2. Worin besteht das Erbe des Schuman-Plans in der französischen Europapolitik?

Wichtigste Kontinuität ist hier das enge Bündnis zwischen Frankreich und Deutschland. Die Wechselseitigkeit schaffte und schafft Vertrauen. Während die Franzosen dem Plan – wie gesagt – zunächst skeptisch gegenüberstanden, klammern sie sich noch heute an le franco-allemand“, so Angerer. Die Kontrolle der Bundesrepublik Deutschland  durch Integration ist nach wie vor alternativlos. Geblieben ist gleichwohl die französische Maxime, Gleichberechtigung in den europäischen Gemeinschaften zu gewähren, doch Vorrang in der großen Politik zu behalten. Eingeschränkt wurde dies durch den nur fünf Tage nach Beginn der Vertragsverhandlungen ausbrechenden Koreakrieg, der die Wiederbewaffnung der Bundesrepublik Deutschland unausweichlich machte. 1954-55 wird sie „souverän“ zum Preis der totalen Integration in den Westen. Auf diese Weise behauptet Frankreich gegenüber Deutschland die militärische und weltpolitische Überlegenheit (Atomwaffen, Stützpunkte auf der ganzen Welt, ständiger Sitz mit Vetorecht im UN-Sicherheitsrat).

Frankreich hat Osteuropa im Kalten Krieg früh „abgeschrieben“, konstatiert Angerer. Überhaupt sei die Teilung Europas und vor allem Deutschlands wohl eine wesentliche Voraussetzung für den Schuman-Plan gewesen, da dieser aus französischer Perspektive nur mit einem Partner möglich war, dem man „irgendwie gewachsen“ war. Ein „halber Partner“ war hier allemal besser als ein ungeteilter – was auch die Vorbehalte Frankreichs zur deutschen Wiedervereinigung zum großen Teil erklärt.
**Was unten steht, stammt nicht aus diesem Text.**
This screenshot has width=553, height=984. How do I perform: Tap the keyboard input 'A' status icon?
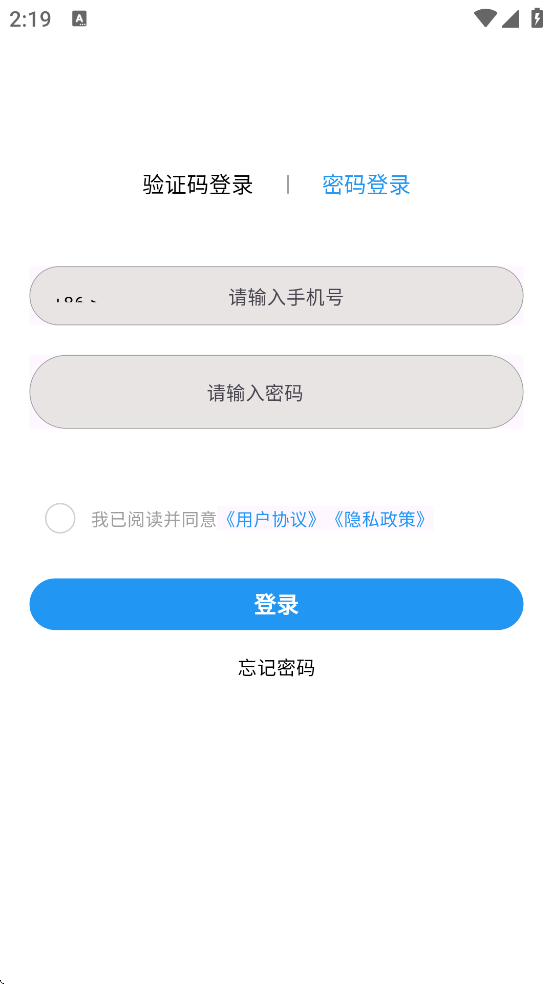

Um das eigene Gewicht zu stärken, setzte Frankreich daher auch auf Kerneuropa statt auf Großeuropa. Die wichtigste Frage war: Welche Partner waren absolut unverzichtbar? Die Integrationsbereitschaft war wichtiger als die Größe, wodurch sich die großen Erweiterungskrisen der EU erklären: Es ging Frankreich stets eher um Vertiefung statt Erweiterung.

Ein weiteres Erbe besteht im Primat des Politischen innerhalb des europäischen Einigungsprozesses.

Eine dritte Kontinuität ist der technokratische Zugang, der sich aus den Traditionen des französischen Obrigkeits- und Beamtenstaates erklärt. Dieses Erbe wirkt parlamentarisch-demokratischen Ansätzen bis heute entgegen. (Die Hohe Behörde sollte ja unabhängig sein!)

Weltpolitik geht auch heute aus französischer Sicht noch vor Europapolitik. Das heißt konkret, dass Frankreich nach wie vor bemüht ist, seine Stellung gegenüber den USA zu verbessern und Europa zwar als Macht aufzubauen, dabei jedoch auch darauf zu achten, dass dies nicht zu Lasten französischer Interessen in Afrika und anderen Teilen der Welt geht.

 

Was hat sich inzwischen geändert?

Hier nennt Angerer zunächst die Rolle der Supranationalität, die in den 1950er und 60er Jahren in Frankreich auf heftige Ablehnung stieß. Die französische Haltung hat sich inzwischen auf eine Mittelmaß eingependelt.

Schon ab Mitte der 1950er Jahre gibt es auch eine direkte Partnerschaft zwischen Frankreich und der Bundesrepublik Deutschland. Zu nennen ist hier der Deutsch-Französische Vertrag.

Festzustellen ist auch ein deutlicher Gewichtsverlust Frankreichs in der Welt wie (durch die Erweiterungen) auch in Europa. Gleichwohl behält Frankreich einen unverhältnismäßig hohen Einfluss. Die Fähigkeit Frankreichs und Deutschlands, sich untereinander zu einigen, geht jedoch zurück.

Als Fazit zieht Angerer dennoch: Der Schuman-Plan war „ein Quantensprung“.

 

Die sich an den detaillierten und sehr erhellenden Vortrag anschließende Diskussion bestätigte nochmals, dass es beim Schuman-Plan vor allem um grundlegende politische Interessen, um wirtschaftliche wie politische Machtfragen ging. Während damals zwei Pragmatiker handelten, die keineswegs als „Europafanatiker“ bezeichnet werden können, herrscht heute um diese Mythenbildung vor, die ihre vielleicht skurrilste Ausformung im Seligsprechungsprozess für Robert Schuman findet.